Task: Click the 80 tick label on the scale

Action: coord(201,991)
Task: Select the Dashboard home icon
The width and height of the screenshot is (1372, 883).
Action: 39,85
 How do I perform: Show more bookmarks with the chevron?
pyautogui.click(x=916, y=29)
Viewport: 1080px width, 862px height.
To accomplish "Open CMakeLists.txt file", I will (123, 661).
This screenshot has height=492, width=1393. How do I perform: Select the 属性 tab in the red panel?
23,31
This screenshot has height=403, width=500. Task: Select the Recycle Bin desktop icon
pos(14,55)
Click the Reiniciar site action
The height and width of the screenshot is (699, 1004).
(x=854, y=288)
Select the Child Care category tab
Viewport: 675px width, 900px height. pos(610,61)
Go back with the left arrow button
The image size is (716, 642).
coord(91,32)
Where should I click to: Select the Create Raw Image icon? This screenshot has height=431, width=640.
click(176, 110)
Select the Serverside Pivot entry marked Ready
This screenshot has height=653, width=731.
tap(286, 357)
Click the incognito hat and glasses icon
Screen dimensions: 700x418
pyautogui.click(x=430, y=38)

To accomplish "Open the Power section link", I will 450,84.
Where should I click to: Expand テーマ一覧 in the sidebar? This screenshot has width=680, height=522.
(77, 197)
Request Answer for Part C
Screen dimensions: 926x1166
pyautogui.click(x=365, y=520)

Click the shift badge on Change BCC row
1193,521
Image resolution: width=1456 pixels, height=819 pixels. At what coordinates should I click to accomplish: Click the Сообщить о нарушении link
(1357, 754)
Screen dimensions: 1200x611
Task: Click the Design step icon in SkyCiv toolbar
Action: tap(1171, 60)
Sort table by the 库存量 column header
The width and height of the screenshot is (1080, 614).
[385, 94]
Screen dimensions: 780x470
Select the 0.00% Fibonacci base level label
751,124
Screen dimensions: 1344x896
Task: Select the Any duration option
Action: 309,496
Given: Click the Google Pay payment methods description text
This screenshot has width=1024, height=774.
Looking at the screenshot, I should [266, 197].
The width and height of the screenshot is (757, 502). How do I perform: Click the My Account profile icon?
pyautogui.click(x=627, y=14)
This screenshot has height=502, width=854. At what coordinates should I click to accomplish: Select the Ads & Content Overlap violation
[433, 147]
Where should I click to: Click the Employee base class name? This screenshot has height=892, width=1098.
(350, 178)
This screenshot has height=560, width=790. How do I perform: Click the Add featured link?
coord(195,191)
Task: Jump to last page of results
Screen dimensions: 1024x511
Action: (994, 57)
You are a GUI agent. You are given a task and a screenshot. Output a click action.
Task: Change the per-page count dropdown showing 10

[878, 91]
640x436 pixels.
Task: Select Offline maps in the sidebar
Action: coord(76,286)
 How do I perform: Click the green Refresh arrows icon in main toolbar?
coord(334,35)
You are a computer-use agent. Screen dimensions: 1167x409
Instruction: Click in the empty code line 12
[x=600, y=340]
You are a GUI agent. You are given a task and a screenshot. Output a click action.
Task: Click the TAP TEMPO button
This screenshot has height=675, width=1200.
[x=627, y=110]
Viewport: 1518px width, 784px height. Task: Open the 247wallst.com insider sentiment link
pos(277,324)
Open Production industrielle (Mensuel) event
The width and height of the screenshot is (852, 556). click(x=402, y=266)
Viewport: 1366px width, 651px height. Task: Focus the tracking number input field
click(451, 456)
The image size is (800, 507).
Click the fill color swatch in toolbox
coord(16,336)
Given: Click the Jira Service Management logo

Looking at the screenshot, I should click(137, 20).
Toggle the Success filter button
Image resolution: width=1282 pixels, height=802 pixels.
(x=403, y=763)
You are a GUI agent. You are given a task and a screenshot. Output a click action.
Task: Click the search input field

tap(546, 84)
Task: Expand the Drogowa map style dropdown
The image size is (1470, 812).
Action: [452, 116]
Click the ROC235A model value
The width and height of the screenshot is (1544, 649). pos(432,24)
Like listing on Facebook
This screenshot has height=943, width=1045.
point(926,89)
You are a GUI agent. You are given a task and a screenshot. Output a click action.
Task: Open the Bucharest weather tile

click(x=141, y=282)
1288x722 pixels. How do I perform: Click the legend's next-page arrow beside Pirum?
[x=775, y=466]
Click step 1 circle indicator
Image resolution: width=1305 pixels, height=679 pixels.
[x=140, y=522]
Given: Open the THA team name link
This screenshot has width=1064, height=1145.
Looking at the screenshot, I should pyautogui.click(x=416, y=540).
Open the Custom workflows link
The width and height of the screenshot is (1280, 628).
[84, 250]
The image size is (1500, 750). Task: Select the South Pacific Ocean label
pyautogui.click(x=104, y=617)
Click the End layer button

## What to do
Copy the records exactly.

## Answer section
Task: Click the 80 tick label on the scale

Action: coord(201,991)
Task: Select the Dashboard home icon
The width and height of the screenshot is (1372, 883).
Action: 39,85
 How do I perform: Show more bookmarks with the chevron?
pyautogui.click(x=916, y=29)
Viewport: 1080px width, 862px height.
To accomplish "Open CMakeLists.txt file", I will (123, 661).
This screenshot has height=492, width=1393. How do I perform: Select the 属性 tab in the red panel?
23,31
This screenshot has height=403, width=500. Task: Select the Recycle Bin desktop icon
pos(14,55)
Click the Reiniciar site action
The height and width of the screenshot is (699, 1004).
(x=854, y=288)
Select the Child Care category tab
Viewport: 675px width, 900px height. pos(610,61)
Go back with the left arrow button
The image size is (716, 642).
coord(91,32)
Where should I click to: Select the Create Raw Image icon? This screenshot has height=431, width=640.
click(176, 110)
Select the Serverside Pivot entry marked Ready
This screenshot has height=653, width=731.
tap(286, 357)
Click the incognito hat and glasses icon
Screen dimensions: 700x418
pyautogui.click(x=430, y=38)

To accomplish "Open the Power section link", I will 450,84.
Where should I click to: Expand テーマ一覧 in the sidebar? This screenshot has width=680, height=522.
(77, 197)
Request Answer for Part C
Screen dimensions: 926x1166
pyautogui.click(x=365, y=520)

Click the shift badge on Change BCC row
1193,521
Image resolution: width=1456 pixels, height=819 pixels. At what coordinates should I click to accomplish: Click the Сообщить о нарушении link
(1357, 754)
Screen dimensions: 1200x611
Task: Click the Design step icon in SkyCiv toolbar
Action: tap(1171, 60)
Sort table by the 库存量 column header
The width and height of the screenshot is (1080, 614).
[385, 94]
Screen dimensions: 780x470
Select the 0.00% Fibonacci base level label
751,124
Screen dimensions: 1344x896
Task: Select the Any duration option
Action: 309,496
Given: Click the Google Pay payment methods description text
This screenshot has width=1024, height=774.
Looking at the screenshot, I should [266, 197].
The width and height of the screenshot is (757, 502). How do I perform: Click the My Account profile icon?
pyautogui.click(x=627, y=14)
This screenshot has height=502, width=854. At what coordinates should I click to accomplish: Select the Ads & Content Overlap violation
[433, 147]
Where should I click to: Click the Employee base class name? This screenshot has height=892, width=1098.
(350, 178)
This screenshot has height=560, width=790. How do I perform: Click the Add featured link?
coord(195,191)
Task: Jump to last page of results
Screen dimensions: 1024x511
Action: (994, 57)
You are a GUI agent. You are given a task and a screenshot. Output a click action.
Task: Change the per-page count dropdown showing 10

[878, 91]
640x436 pixels.
Task: Select Offline maps in the sidebar
Action: coord(76,286)
 How do I perform: Click the green Refresh arrows icon in main toolbar?
coord(334,35)
You are a computer-use agent. Screen dimensions: 1167x409
Instruction: Click in the empty code line 12
[x=600, y=340]
You are a GUI agent. You are given a task and a screenshot. Output a click action.
Task: Click the TAP TEMPO button
This screenshot has height=675, width=1200.
[x=627, y=110]
Viewport: 1518px width, 784px height. Task: Open the 247wallst.com insider sentiment link
pos(277,324)
Open Production industrielle (Mensuel) event
The width and height of the screenshot is (852, 556). click(x=402, y=266)
Viewport: 1366px width, 651px height. Task: Focus the tracking number input field
click(451, 456)
The image size is (800, 507).
Click the fill color swatch in toolbox
coord(16,336)
Given: Click the Jira Service Management logo

Looking at the screenshot, I should click(137, 20).
Toggle the Success filter button
Image resolution: width=1282 pixels, height=802 pixels.
(x=403, y=763)
You are a GUI agent. You are given a task and a screenshot. Output a click action.
Task: Click the search input field

tap(546, 84)
Task: Expand the Drogowa map style dropdown
The image size is (1470, 812).
Action: [452, 116]
Click the ROC235A model value
The width and height of the screenshot is (1544, 649). pos(432,24)
Like listing on Facebook
This screenshot has height=943, width=1045.
point(926,89)
You are a GUI agent. You are given a task and a screenshot. Output a click action.
Task: Open the Bucharest weather tile

click(x=141, y=282)
1288x722 pixels. How do I perform: Click the legend's next-page arrow beside Pirum?
[x=775, y=466]
Click step 1 circle indicator
Image resolution: width=1305 pixels, height=679 pixels.
[x=140, y=522]
Given: Open the THA team name link
This screenshot has width=1064, height=1145.
Looking at the screenshot, I should pyautogui.click(x=416, y=540).
Open the Custom workflows link
The width and height of the screenshot is (1280, 628).
[84, 250]
The image size is (1500, 750). Task: Select the South Pacific Ocean label
pyautogui.click(x=104, y=617)
Click the End layer button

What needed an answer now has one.